I'm currently compiling some code I initially wrote under MSVC using GCC/G++ on linux. Even without -Wall/-Wextra, I get several new warnings and in some case, errors from code which compiled silently under MSVC. So far, I've been able to satisfy both compilers with the same source.
I thought it would be best to try and be as 'correct' as possible for as many environments as possible, but I'm wondering if this could turn into a fools errand. Am I going to run into places where 'fixing' things for one compiler make it impossible to get a warning-free build from the other, and just end up with a game of whackamole?
My recommendation, is do whatever is easiest for you currently... If you are actively using both GCC and MSVC, or if you intend for others to be able to use those compilers, then you should probably do as much as you can to make that seamless (including supporting clang). But I am much lazier than that, if I am using the code on windows, then i'll fix the issues as I go there, if I happen to be using the code on Linux, then I'll fix the issues there... Either way, you shouldn't have to be playing too much Whackamole... make sure you are using the same C/C++ std all around, ( --std=c++11 ?)
I've usually found that when starting a new project there is a bit of friction between different compilers and -Wall/-Wextra warning settings. A few days of development will show probably 98% of the cases you need to worry about (i.e. disable over zealous warnings) for both compilers. Once done that, development becomes a lot smoother.

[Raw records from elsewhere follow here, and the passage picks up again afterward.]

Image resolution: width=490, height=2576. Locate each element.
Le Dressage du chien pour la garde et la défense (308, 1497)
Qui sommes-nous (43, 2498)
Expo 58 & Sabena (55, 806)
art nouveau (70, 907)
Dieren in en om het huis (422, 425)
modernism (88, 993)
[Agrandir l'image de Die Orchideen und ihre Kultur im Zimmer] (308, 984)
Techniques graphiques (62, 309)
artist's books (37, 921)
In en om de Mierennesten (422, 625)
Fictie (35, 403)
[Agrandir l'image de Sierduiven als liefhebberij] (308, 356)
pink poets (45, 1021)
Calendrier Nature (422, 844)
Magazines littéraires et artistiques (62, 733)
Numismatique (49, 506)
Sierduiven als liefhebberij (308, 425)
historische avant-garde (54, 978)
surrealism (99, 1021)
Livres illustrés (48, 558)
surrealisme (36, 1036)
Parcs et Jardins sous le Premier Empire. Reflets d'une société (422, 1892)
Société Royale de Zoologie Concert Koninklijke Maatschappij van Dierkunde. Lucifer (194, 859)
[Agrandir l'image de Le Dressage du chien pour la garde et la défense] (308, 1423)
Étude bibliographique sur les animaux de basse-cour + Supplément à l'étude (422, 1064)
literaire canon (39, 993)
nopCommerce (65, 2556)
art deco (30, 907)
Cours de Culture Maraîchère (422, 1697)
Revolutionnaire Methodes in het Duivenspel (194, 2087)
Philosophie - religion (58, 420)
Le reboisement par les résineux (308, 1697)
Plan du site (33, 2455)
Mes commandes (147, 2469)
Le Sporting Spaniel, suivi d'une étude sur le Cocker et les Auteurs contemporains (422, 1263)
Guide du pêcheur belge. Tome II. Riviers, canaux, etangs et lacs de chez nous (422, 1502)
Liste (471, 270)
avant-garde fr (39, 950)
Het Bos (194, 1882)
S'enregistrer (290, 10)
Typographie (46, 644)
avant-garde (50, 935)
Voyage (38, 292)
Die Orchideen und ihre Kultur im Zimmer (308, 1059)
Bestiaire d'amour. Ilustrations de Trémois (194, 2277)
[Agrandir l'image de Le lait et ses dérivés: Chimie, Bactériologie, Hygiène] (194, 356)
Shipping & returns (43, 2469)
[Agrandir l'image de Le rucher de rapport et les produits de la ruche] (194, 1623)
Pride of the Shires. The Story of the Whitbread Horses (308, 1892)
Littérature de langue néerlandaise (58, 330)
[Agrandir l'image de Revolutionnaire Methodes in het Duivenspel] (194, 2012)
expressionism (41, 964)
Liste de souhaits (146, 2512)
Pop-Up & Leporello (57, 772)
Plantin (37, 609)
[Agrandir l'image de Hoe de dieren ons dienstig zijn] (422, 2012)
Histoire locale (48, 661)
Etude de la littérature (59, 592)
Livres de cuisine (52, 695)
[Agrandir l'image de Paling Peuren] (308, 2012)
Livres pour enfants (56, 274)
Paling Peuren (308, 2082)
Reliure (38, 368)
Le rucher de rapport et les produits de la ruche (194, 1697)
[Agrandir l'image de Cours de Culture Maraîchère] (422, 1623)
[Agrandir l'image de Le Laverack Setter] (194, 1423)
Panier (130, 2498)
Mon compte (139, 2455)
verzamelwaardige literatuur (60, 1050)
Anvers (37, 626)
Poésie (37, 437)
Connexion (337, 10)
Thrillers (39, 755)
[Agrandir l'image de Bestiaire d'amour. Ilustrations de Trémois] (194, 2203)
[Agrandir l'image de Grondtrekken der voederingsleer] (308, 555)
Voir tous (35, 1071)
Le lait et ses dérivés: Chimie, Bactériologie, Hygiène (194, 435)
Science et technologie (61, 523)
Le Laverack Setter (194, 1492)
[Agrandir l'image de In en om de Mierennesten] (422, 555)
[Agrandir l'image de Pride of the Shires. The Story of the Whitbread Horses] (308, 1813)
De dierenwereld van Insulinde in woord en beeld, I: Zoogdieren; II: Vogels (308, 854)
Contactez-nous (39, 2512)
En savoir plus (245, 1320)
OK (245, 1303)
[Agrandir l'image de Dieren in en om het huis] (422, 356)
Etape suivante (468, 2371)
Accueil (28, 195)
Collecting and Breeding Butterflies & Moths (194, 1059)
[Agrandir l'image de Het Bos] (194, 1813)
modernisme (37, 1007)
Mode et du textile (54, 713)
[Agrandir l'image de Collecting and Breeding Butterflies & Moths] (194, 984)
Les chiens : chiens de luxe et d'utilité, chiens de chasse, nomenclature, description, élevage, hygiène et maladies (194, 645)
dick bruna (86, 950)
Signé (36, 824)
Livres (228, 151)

When I was working with multiple OSes (Windows + Linux) I usually developed under Linux (better compile and iteration times, way worse debugging experience however) and then compiled and tested under Windows. GCC and Clang raise more warnings than MSVC and their error messages are better to parse, so it made sense for me. However, YMMV. :)
I have worked on pretty big C++ codebase on Windows, Linux, OSX (not a game though). We compiled with "-Wall -Wextra -Werror" for GCC for Linux and Clang for OSX. And /W4 with few warnings disabled on MSVC. Initially it is kind of annoying, but you quickly learn what are most common warnings and don't make these mistakes anymore, and that helped a lot to have code almost always working on other OS'es than you are writing for. Sometimes compiler warnings on other compilers actually caught real bugs (usually it was clang showing warnings for things MSVC ignored).
Thanks for all the feedback. I like the idea of having as many warnings on as possible and I'm already finding what people have said, which is that you find a large percentage of all relevant warnings up front.